Młody kierowca stracił prawo jazdy za rażące przekroczenie prędkości
Funkcjonariusze krapkowickiej drogówki kontrolowali prędkość pojazdów poruszających się po centrum miasta. Około godziny 18:00 zauważyli BMW poruszające się z nadmierną prędkością. Pomiar wykazał aż 132 km/h – ponad dwa i pół raza więcej niż dozwolona wartość.
Za kierownicą siedział 18-letni mieszkaniec gminy Krapkowice, który posiadał tymczasowe prawo jazdy wydane po niedawnym zdaniu egzaminu. Młody kierowca stracił uprawnienia, zanim jeszcze odebrał stały dokument.
Ze względu na rażące naruszenie przepisów, obecność przejść dla pieszych, ścieżki rowerowej i duży ruch w tej części miasta, policjanci odstąpili od mandatu i skierowali wniosek o ukaranie do sądu.
Nadmierna prędkość to jedna z głównych przyczyn wypadków
Policja przypomina: brawura, nadmierna prędkość i brak doświadczenia to śmiertelne połączenie. Szczególnie młodzi kierowcy powinni zachować maksymalną ostrożność i unikać ryzykownych manewrów.

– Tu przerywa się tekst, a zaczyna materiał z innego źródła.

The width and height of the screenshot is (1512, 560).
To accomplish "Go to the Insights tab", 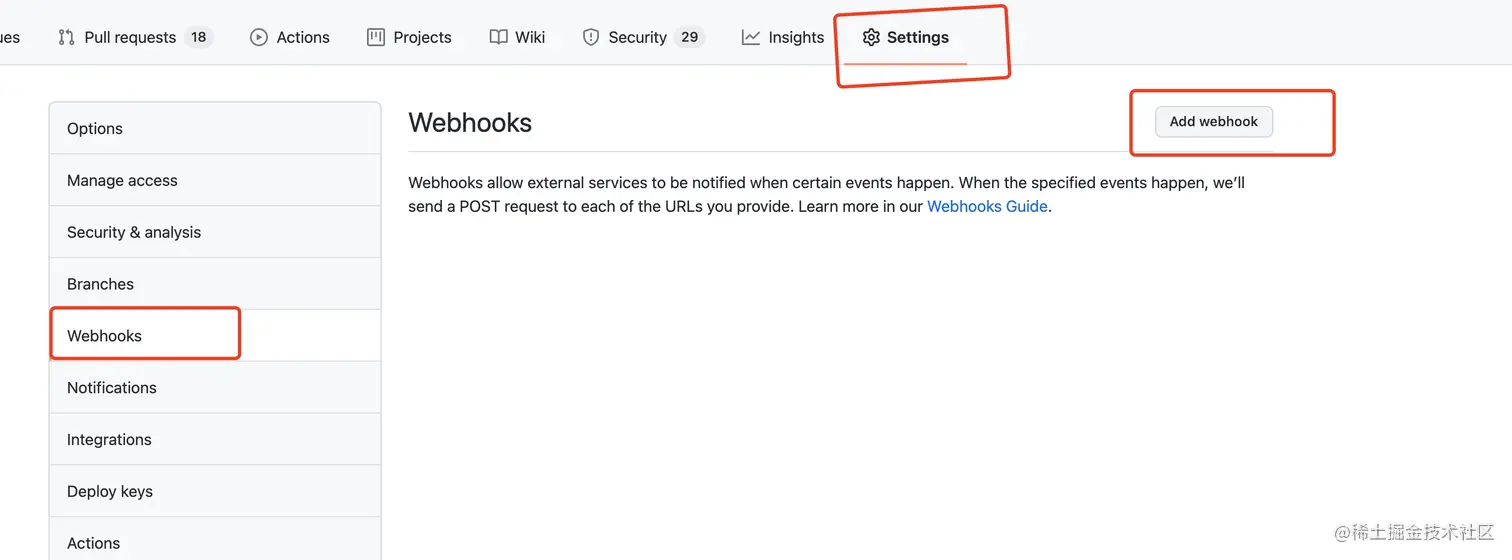I will coord(796,37).
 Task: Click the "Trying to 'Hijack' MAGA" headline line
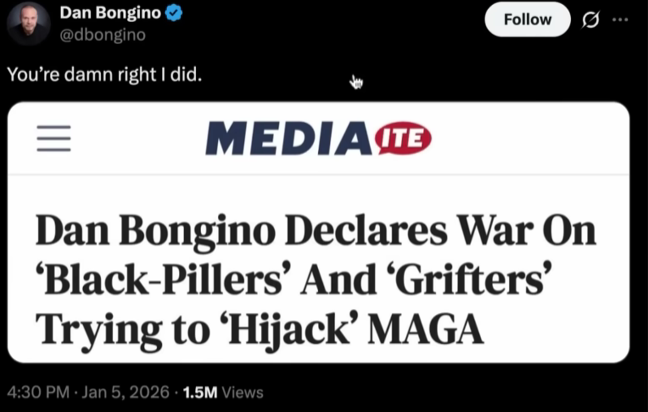260,330
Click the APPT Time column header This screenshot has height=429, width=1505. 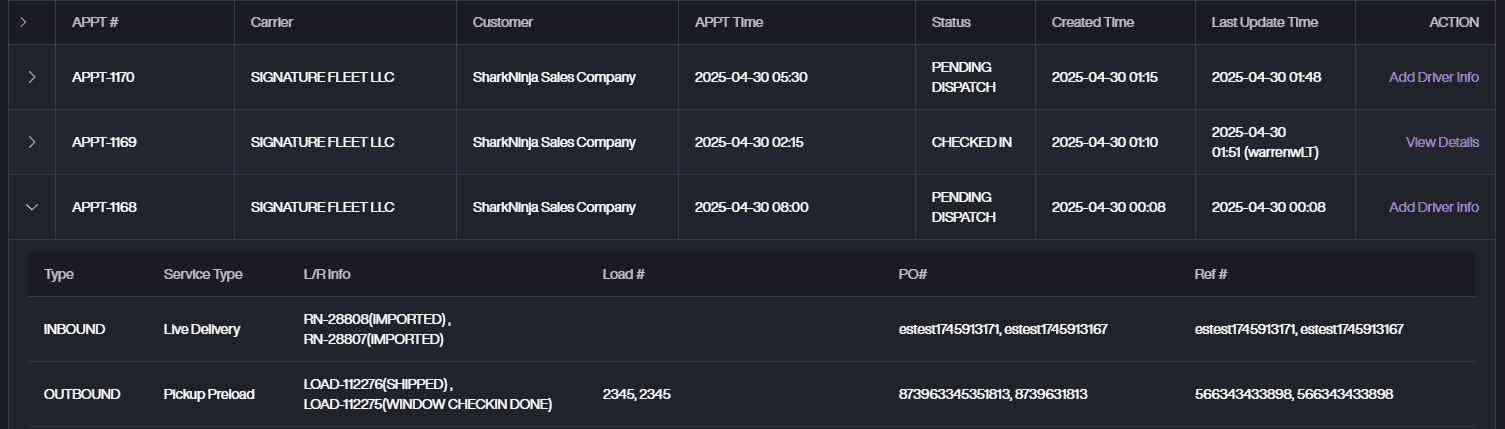click(729, 22)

W okresie wakacyjnym na drogach pojawia się więcej niechronionych uczestników ruchu drogowego, takich jak piesi i rowerzyści. To oni w konfrontacji z rozpędzonym pojazdem są najbardziej narażeni na tragiczne skutki.
Apel policji: Noga z gazu!
Nieprzestrzeganie przepisów drogowych może prowadzić nie tylko do utraty prawa jazdy, ale przede wszystkim do wypadków i tragedii na drodze. Dlatego ponawiamy apel do kierowców: zwolnijcie, myślcie odpowiedzialnie i nie ryzykujcie życia swojego oraz innych.